Antoine Sfeir était l’auteur d'une vingtaine d'essais sur les problématiques du monde arabe, comme L’islam contre l’islam : l’interminable guerre des sunnites et des chiites (Grasset, 2013), sa dernière production avec laquelle il remporta le prix Livre et droits de l’homme de Nancy. Son ouvrage Tunisie, terre de paradoxes (L'Archipel, 2006), vendu à plus de 1200 exemplaires en France (estimation GFK), lui valut cependant d’être accusé de complaisance envers le régime de Ben Ali. Lors du "printemps arabe" en 2011, il concédera s’être "trompé lourdement sur ce pays".

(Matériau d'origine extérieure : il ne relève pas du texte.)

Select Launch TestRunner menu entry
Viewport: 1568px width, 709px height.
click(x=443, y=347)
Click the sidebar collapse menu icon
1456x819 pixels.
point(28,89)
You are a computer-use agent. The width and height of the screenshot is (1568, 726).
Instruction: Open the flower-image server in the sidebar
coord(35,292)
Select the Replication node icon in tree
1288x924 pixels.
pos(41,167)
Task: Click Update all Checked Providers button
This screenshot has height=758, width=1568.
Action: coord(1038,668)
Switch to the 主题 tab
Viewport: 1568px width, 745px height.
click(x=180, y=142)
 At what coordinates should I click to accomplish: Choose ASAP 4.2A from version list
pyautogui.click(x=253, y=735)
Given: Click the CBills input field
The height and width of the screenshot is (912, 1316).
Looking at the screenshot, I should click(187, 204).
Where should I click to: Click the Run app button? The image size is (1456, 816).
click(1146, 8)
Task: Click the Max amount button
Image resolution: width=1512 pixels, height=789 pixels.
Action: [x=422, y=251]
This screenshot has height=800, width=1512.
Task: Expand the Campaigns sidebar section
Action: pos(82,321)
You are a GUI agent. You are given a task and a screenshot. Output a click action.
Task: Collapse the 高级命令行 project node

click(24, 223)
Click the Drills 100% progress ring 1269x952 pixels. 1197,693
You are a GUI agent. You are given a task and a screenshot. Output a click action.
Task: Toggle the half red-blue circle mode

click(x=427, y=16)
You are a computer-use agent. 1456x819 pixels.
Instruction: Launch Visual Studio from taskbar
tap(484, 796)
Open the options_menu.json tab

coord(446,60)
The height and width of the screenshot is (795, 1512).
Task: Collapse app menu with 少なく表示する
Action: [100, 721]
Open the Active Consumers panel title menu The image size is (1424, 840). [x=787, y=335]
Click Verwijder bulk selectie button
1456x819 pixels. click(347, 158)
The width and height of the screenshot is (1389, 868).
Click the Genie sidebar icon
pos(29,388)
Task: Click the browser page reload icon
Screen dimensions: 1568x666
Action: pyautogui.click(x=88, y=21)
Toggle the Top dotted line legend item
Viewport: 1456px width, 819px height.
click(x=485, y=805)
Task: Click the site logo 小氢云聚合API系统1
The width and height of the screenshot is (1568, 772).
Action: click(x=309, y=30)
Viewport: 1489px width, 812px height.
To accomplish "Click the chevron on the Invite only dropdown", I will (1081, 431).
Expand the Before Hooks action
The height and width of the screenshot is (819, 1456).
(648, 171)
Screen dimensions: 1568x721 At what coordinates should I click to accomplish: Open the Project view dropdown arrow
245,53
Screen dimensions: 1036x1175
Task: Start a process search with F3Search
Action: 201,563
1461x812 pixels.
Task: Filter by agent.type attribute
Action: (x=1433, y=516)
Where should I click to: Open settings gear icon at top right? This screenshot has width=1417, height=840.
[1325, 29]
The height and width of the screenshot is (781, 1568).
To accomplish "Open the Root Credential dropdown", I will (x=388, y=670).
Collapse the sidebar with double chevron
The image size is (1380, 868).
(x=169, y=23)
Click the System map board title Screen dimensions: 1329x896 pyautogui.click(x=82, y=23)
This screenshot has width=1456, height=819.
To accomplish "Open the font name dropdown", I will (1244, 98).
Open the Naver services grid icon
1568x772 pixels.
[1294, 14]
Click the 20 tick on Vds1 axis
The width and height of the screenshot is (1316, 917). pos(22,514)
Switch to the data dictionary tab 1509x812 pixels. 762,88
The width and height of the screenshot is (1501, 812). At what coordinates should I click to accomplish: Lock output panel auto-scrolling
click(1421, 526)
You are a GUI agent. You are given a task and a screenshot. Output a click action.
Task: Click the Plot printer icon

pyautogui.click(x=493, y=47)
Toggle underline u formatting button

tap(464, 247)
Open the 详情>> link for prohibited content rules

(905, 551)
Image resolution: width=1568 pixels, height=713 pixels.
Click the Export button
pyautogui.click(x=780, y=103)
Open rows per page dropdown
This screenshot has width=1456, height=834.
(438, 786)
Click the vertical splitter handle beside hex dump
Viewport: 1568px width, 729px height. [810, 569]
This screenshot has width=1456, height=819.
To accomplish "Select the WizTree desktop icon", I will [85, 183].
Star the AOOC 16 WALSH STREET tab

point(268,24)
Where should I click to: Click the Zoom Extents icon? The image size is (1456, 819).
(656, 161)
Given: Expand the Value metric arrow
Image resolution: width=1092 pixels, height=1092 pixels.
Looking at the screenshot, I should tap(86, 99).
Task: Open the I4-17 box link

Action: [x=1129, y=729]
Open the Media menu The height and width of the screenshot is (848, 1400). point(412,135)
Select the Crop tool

Il est également à l’origine, en 2005, de la création de l’Observatoire international de la laïcité avec Jean-Michel Quillardet, ancien grand maître du Grand Orient de France, un groupe d’étude hostile aux comunautarismes, à ne pas confondre avec la commission consultative rattachée au Premier ministre. Habitué des interventions dans les médias pour lesquels il décryptait l’actualité du Maghreb au Moyen-Orient, notamment pour Europe 1 et l’émission "C dans l’air" sur France 5, il avait été fait chevalier de la Légion d’honneur en 2009 sous la présidence de Nicolas Sarkozy.